Florida attorney general asks Supreme Court to stay same-sex marriages

by Will Hall, |
OFFICIAL PHOTO

TALLAHASSEE, Fla. (Christian Examiner) -- Florida Attorney General Pam Bondi has applied for a stay with the U.S. Supreme Court to continue to block same-sex marriages in the state while it pursues an appeal of the ruling by the U.S. District Court for the Northern District of Florida which ordered a county clerk to issue a marriage license to a same-sex couple, temporarily stayed the order, then declined to extend the stay after it expires Jan. 5, 2015.

Bondi's office issued a statement saying the recent decision denying a longer stay "has created statewide confusion about the effect of the injunction, which is directed to only one of Florida's sixty-seven clerks of court." The press release emphasized that the state took the action "to maintain uniformity and order throughout Florida until final resolution of the numerous challenges to the voter-approved constitutional amendment on marriage."

In 2008, Florida voters, by a margin of 62 percent to 38 percent, approved The Marriage Protection Amendment which added Article I, Section 27 to the state constitution: Inasmuch as marriage is the legal union of only one man and one woman as husband and wife, no other legal union that is treated as marriage or the substantial equivalent thereof shall be valid or recognized.

U.S. District Judge Robert Hinkle, a Clinton appointee, in August overturned the voter initiative and threw out the state ban on same-sex unions, but stayed the effect of his order. When he declined to extend his original stay, set to expire shortly after the beginning of the new year, the state appealed to the U.S. Eleventh Circuit Court of Appeal in Atlanta. That court, with ten Democrat appointees, eight Republican appointees and 2 vacancies, on Dec. 3 refused to grant Florida's petition to maintain the stay, creating the possibility of statewide marriages starting Jan. 6.

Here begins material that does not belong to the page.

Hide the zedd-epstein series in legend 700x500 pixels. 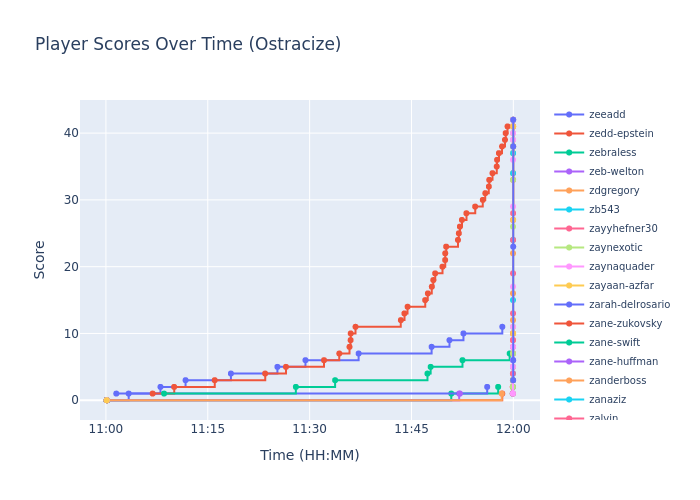click(x=620, y=134)
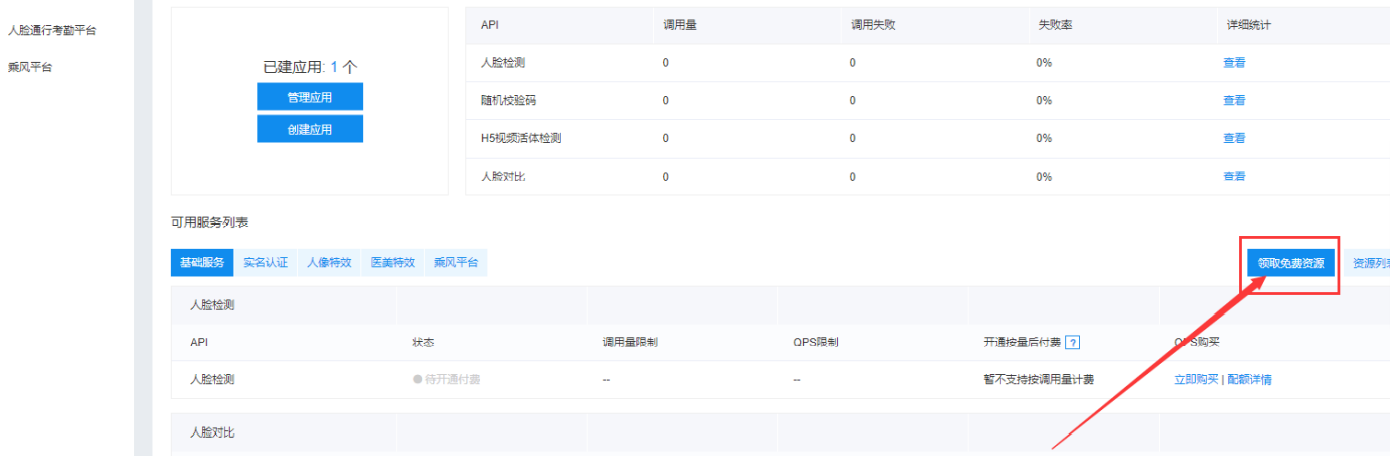The width and height of the screenshot is (1390, 456).
Task: Open the 资源列表 button at right
Action: pos(1368,263)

Kansas and South Carolina recently lost petitions to the nation's highest court when they asked for stays of federal court rulings that overturned their respective bans of same-sex marriages.

The U.S. Sixth Circuit Court of Appeals became the first among the federal courts of appeal to acknowledge the validity of any of the 28 state referendums which voters passed to define marriage as between a man and a woman. The effect of its Nov. 6 ruling was to maintain the traditional definition of marriage in Kentucky, Michigan, Ohio and Tennessee, each having appealed lower court rulings that had annulled voter initiatives in their respective states.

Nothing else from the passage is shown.